WORK REQUIRED:
Use the entries below and reproduce exactly the lines from the one containing "Déco (1169, 953)" down to the one containing "宮城県 (642, 297)", both of them included.
*** Begin section ***
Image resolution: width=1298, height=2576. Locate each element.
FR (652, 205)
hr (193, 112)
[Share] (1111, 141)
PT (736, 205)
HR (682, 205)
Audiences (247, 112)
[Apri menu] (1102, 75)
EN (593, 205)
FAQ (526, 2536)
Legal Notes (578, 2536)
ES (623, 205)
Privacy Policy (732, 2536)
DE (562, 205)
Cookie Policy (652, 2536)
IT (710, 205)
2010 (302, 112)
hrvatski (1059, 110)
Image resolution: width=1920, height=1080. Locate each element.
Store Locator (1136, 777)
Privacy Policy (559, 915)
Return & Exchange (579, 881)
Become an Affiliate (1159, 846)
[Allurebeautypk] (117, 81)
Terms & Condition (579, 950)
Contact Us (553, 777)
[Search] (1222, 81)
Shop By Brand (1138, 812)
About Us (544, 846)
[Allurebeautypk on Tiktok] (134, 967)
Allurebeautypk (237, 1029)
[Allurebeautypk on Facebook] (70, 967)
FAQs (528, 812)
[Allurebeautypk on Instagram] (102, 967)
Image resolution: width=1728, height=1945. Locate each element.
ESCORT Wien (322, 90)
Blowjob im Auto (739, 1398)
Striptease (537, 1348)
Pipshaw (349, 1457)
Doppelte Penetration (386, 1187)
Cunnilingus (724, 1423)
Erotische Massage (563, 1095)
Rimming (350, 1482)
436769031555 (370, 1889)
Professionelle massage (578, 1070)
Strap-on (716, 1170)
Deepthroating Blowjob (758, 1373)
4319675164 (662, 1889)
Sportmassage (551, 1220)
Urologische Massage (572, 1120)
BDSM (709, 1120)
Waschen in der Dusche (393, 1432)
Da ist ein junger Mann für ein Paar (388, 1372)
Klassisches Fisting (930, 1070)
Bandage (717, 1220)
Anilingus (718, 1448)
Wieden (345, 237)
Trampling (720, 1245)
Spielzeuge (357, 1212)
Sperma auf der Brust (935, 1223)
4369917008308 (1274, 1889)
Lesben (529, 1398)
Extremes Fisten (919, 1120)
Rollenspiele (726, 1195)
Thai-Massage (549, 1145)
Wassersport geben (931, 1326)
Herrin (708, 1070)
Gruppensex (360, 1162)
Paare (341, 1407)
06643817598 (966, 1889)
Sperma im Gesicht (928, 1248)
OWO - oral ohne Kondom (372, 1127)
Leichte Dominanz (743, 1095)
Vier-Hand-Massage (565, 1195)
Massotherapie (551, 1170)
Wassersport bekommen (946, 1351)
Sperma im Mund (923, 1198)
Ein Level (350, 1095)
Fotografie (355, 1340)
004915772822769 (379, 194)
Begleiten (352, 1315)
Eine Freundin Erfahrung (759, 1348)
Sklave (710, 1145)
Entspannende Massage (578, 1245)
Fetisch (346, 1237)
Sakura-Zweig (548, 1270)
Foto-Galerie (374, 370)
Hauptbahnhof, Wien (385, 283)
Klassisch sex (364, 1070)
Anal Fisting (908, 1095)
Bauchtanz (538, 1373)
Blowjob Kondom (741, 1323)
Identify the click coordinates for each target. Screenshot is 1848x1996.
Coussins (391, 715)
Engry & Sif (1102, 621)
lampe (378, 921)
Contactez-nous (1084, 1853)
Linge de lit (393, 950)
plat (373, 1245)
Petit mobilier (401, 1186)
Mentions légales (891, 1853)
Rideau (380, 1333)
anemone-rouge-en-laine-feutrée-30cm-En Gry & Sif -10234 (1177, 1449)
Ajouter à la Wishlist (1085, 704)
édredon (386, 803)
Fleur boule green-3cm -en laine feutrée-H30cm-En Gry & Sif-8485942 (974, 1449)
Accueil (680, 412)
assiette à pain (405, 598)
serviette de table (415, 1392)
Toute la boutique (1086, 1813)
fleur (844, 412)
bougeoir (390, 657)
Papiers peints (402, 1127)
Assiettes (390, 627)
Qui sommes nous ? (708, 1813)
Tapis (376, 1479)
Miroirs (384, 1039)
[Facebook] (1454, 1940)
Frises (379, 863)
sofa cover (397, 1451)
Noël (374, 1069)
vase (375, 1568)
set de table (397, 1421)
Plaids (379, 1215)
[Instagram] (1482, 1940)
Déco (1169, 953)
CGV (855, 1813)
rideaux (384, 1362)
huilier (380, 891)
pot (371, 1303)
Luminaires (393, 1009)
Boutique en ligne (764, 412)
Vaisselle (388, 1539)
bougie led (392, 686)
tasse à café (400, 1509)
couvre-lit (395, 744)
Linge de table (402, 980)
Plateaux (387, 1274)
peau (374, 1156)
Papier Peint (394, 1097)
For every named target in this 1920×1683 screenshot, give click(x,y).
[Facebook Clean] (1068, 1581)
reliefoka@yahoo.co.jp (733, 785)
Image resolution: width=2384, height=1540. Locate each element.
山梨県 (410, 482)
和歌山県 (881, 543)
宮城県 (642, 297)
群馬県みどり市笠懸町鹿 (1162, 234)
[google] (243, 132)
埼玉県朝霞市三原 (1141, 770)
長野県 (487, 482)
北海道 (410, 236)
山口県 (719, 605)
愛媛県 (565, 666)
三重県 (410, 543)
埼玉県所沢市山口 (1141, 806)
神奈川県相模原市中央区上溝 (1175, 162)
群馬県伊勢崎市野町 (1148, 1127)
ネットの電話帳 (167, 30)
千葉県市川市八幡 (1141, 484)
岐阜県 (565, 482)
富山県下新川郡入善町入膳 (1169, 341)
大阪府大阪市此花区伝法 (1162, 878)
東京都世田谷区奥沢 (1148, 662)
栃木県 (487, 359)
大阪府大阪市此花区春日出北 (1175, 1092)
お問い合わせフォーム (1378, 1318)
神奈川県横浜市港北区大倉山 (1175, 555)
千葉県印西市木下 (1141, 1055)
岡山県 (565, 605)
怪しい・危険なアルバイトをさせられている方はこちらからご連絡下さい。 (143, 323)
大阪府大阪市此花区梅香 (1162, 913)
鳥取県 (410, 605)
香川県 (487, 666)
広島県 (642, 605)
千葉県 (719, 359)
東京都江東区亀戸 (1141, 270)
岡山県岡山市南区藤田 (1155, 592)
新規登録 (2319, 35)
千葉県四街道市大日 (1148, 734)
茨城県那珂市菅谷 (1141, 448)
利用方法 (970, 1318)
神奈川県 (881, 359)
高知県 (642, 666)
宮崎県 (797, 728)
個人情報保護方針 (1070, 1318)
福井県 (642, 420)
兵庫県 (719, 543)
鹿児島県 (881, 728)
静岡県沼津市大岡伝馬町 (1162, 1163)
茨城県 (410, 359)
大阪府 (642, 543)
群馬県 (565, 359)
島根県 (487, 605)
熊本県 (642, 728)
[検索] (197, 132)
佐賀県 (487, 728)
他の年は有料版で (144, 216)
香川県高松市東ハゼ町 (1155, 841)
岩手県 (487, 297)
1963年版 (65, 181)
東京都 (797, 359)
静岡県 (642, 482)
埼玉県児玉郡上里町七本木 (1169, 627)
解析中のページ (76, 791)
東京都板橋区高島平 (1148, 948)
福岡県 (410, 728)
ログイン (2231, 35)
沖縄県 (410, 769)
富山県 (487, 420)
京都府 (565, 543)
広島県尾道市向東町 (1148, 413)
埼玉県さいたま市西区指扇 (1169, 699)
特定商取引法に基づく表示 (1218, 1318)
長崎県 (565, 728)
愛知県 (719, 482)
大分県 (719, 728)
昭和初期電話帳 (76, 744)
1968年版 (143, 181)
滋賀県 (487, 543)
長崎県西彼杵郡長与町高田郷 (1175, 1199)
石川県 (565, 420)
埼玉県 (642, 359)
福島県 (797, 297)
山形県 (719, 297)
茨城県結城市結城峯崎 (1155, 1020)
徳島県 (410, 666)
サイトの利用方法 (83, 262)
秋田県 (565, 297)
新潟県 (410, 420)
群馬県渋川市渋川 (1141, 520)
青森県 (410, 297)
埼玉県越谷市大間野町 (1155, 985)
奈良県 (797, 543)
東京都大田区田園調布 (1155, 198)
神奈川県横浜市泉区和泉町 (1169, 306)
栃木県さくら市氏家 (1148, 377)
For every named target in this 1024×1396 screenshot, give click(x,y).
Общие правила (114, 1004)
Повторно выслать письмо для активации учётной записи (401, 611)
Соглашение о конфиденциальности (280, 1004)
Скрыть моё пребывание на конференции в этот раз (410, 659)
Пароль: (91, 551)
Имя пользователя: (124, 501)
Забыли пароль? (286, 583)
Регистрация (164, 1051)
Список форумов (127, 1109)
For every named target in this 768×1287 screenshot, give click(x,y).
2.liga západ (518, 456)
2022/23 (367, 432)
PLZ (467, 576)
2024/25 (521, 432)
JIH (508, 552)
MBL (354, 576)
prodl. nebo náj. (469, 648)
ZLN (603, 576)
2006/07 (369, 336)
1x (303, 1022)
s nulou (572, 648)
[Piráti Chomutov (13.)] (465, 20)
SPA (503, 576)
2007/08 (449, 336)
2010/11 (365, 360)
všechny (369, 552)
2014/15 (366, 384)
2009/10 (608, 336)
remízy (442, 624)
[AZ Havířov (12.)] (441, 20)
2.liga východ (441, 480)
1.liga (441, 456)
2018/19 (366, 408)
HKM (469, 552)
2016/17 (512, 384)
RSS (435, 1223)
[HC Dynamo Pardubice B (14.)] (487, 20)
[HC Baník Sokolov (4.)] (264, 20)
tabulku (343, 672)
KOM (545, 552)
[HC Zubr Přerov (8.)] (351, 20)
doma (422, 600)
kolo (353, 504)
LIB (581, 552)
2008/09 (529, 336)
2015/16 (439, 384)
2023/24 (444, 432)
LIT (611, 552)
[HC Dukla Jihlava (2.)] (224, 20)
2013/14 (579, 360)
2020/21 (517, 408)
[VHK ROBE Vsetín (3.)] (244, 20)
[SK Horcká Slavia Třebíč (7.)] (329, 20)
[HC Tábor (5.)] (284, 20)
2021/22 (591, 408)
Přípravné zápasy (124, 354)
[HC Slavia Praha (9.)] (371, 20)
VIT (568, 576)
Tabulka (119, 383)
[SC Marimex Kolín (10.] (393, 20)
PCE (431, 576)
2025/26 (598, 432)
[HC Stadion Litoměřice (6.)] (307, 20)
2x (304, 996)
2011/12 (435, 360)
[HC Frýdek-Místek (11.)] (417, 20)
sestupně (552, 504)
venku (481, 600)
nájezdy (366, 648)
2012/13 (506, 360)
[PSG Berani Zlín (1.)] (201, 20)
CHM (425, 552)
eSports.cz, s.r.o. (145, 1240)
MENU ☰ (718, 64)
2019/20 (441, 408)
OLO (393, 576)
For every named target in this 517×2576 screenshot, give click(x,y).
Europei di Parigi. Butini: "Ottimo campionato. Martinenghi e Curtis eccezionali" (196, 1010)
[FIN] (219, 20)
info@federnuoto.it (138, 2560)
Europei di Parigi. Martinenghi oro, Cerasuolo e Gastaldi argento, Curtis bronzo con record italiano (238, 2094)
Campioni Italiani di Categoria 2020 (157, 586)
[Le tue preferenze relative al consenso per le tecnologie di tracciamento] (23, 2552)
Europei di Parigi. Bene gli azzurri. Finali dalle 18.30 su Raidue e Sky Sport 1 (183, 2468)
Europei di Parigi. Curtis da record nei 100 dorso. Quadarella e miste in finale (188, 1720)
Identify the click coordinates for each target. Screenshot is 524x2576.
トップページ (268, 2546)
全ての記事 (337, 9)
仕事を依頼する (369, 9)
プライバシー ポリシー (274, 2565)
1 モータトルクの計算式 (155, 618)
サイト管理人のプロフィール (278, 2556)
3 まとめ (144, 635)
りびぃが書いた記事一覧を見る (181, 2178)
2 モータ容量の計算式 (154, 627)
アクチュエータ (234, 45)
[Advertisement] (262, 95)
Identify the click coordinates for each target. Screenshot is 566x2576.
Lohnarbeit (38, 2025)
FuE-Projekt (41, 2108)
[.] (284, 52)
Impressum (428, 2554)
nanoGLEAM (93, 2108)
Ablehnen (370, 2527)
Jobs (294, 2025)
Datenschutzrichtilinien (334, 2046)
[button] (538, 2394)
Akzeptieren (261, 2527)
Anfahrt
*** End section ***
RESULT FOR THIS EXERCISE:
Déco (1169, 953)
CGV (855, 1813)
rideaux (384, 1362)
huilier (380, 891)
pot (371, 1303)
Luminaires (393, 1009)
Boutique en ligne (764, 412)
Vaisselle (388, 1539)
bougie led (392, 686)
tasse à café (400, 1509)
couvre-lit (395, 744)
Linge de table (402, 980)
Plateaux (387, 1274)
peau (374, 1156)
Papier Peint (394, 1097)
For every named target in this 1920×1683 screenshot, give click(x,y).
[Facebook Clean] (1068, 1581)
reliefoka@yahoo.co.jp (733, 785)
Image resolution: width=2384, height=1540. Locate each element.
山梨県 (410, 482)
和歌山県 (881, 543)
宮城県 (642, 297)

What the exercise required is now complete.